Third, because the physician participants were a convenience sample recruited from a CME conference, our findings may not be representative of the wider general medical community. Compared to other community physicians, physicians who attend CME are likely to be motivated to stay current in their medical knowledge. Had physicians been recruited directly from their community practices, particularly as a random sample, the findings may have been different. Lastly, selection bias may have affected our study results. Thirty-nine percent of the physicians who received the questionnaire did not return the completed form, and we were not able to compare the characteristics of the nonrespondents versus the respondents. However, the 61% response rate was significantly higher than the two previous PCP survey studies.17,18
Despite the above limitations, our study has several important strengths. To assess the proficiency of PCP in recognizing the appropriate indications and contraindications of TJA, we used clinical scenarios (vignettes) that captured the complexities of clinical decision making. Previous studies17,18 only used isolated patient characteristics, which do not capture the richer complexities of “real-life” clinical cases. Second, the use of a validated TJA appropriateness algorithm in evaluating PCPs’ clinical decision making revealed physicians’ lack of familiarity with the published TJA literature. This deficiency may be amenable to specific educational interventions. Finally, in the context of health care disparities, our study is the first to suggest an association between perceived effectiveness of TJA and clinical decision making (albeit in vignette format) in OA. This relationship may inform future research directed at unraveling the specific role of physician-related factors in the observed ethnic disparity in TJA use. Qualitative interviews with practitioners might also reveal factors affecting decision-making.

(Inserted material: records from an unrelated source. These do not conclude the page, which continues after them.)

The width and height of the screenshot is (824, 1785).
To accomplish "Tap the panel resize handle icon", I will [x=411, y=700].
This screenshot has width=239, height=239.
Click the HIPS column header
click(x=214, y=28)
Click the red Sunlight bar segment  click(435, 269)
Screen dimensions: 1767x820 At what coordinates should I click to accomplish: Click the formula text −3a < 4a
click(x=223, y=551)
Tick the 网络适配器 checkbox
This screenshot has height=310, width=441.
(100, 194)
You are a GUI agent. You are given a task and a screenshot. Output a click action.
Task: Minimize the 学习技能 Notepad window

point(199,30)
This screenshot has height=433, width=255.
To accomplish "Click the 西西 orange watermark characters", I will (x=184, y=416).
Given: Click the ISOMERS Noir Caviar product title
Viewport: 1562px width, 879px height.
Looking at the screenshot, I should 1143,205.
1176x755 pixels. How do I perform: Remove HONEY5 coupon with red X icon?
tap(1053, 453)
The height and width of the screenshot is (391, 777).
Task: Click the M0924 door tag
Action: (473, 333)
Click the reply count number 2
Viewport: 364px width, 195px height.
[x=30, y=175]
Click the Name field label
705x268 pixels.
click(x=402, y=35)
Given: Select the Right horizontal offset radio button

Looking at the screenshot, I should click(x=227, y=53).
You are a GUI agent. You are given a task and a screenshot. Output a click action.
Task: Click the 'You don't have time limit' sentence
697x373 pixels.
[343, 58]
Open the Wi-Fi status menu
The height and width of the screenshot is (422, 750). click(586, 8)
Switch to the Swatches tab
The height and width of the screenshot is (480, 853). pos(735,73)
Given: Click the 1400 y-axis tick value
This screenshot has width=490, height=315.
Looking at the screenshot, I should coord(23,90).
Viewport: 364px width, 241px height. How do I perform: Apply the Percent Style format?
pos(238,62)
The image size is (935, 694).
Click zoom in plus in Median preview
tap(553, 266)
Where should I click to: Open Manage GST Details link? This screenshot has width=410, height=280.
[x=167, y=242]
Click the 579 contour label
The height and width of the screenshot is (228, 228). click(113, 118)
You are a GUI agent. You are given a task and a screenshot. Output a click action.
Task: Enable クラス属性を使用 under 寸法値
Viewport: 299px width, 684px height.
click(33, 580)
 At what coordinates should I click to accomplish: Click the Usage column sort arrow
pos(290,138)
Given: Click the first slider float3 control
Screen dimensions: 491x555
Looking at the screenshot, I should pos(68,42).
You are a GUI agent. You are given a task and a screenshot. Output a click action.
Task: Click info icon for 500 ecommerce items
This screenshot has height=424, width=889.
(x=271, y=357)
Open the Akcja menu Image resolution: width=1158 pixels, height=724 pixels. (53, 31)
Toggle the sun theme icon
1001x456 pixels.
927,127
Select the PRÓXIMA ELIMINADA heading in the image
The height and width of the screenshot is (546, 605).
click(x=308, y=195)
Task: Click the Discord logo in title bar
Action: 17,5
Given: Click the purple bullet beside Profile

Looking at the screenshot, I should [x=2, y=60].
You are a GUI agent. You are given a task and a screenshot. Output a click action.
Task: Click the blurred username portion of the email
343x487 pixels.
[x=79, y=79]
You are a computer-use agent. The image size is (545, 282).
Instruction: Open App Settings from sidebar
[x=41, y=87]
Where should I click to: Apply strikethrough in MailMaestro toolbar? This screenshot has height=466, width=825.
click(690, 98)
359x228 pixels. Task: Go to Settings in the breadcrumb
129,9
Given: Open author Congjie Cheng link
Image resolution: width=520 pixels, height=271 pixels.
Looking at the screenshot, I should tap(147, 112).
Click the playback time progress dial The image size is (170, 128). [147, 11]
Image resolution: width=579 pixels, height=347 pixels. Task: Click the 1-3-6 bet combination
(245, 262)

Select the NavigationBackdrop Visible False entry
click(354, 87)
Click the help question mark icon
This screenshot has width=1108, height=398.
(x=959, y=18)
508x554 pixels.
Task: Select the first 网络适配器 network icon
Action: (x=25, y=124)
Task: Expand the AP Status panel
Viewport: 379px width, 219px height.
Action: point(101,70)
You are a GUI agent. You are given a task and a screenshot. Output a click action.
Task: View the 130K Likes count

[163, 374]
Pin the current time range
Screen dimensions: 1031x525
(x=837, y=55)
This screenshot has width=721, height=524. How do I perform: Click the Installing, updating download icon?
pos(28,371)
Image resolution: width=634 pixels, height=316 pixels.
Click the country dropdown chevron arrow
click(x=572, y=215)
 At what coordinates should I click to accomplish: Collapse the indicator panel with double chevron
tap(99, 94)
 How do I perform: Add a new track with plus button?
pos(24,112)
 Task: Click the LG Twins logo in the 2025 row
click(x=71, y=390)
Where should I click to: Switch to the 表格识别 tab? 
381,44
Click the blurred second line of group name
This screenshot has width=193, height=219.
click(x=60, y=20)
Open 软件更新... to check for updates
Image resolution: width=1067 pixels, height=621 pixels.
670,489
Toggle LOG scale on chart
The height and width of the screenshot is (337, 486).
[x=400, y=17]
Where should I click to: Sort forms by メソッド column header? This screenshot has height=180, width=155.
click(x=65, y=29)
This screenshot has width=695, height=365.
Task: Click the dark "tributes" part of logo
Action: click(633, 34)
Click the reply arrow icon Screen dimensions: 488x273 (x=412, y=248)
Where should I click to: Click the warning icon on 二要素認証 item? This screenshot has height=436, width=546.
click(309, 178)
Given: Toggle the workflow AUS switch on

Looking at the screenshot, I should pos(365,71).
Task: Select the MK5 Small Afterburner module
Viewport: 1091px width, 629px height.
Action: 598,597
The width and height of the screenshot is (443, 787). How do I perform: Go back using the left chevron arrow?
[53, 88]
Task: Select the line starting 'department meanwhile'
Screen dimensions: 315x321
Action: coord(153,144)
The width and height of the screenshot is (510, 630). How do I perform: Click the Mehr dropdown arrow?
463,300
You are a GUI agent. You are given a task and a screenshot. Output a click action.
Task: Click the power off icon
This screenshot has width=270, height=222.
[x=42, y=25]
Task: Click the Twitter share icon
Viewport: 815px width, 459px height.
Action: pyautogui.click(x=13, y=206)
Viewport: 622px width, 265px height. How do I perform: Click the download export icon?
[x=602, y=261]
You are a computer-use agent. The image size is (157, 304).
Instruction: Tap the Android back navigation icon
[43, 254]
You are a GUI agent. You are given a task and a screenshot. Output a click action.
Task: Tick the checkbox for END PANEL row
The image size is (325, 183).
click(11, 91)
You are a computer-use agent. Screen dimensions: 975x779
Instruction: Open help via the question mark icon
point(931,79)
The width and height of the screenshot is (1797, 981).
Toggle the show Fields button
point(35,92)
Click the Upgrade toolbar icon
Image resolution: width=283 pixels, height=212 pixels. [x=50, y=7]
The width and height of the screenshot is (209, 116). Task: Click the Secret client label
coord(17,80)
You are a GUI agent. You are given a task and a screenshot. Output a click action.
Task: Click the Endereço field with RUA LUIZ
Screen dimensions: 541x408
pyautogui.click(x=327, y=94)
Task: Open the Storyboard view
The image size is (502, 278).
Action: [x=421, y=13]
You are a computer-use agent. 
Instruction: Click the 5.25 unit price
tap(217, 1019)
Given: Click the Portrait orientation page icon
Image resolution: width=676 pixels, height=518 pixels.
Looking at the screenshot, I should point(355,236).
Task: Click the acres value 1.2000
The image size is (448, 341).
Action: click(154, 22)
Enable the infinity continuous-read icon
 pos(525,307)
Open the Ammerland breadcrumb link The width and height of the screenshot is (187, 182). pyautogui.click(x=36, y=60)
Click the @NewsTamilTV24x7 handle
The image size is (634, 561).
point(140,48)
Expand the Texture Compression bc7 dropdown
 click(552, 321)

In conclusion, the results of our study suggest that PCPs are not fully aware of the published literature in managing OA, specifically in deciding when to consider TJA versus optimizing nonsurgical options. Future studies should determine the best way to disseminate scientific findings to physicians’ clinic practices. Also, the relative roles of PCP as gatekeeper in specialty referrals versus direct patient access and improved patient education regarding management of their disease should be considered. Finally, whether variation in clinical proficiency is one explanatory factor in the observed disparity in the utilization of TJA should be further explored.
Dr. Ang is supported in part by a Mentored Patient Oriented Career Development Award (RR017725) from the National Center for Research Resources (NCRR), National Institutes of Health.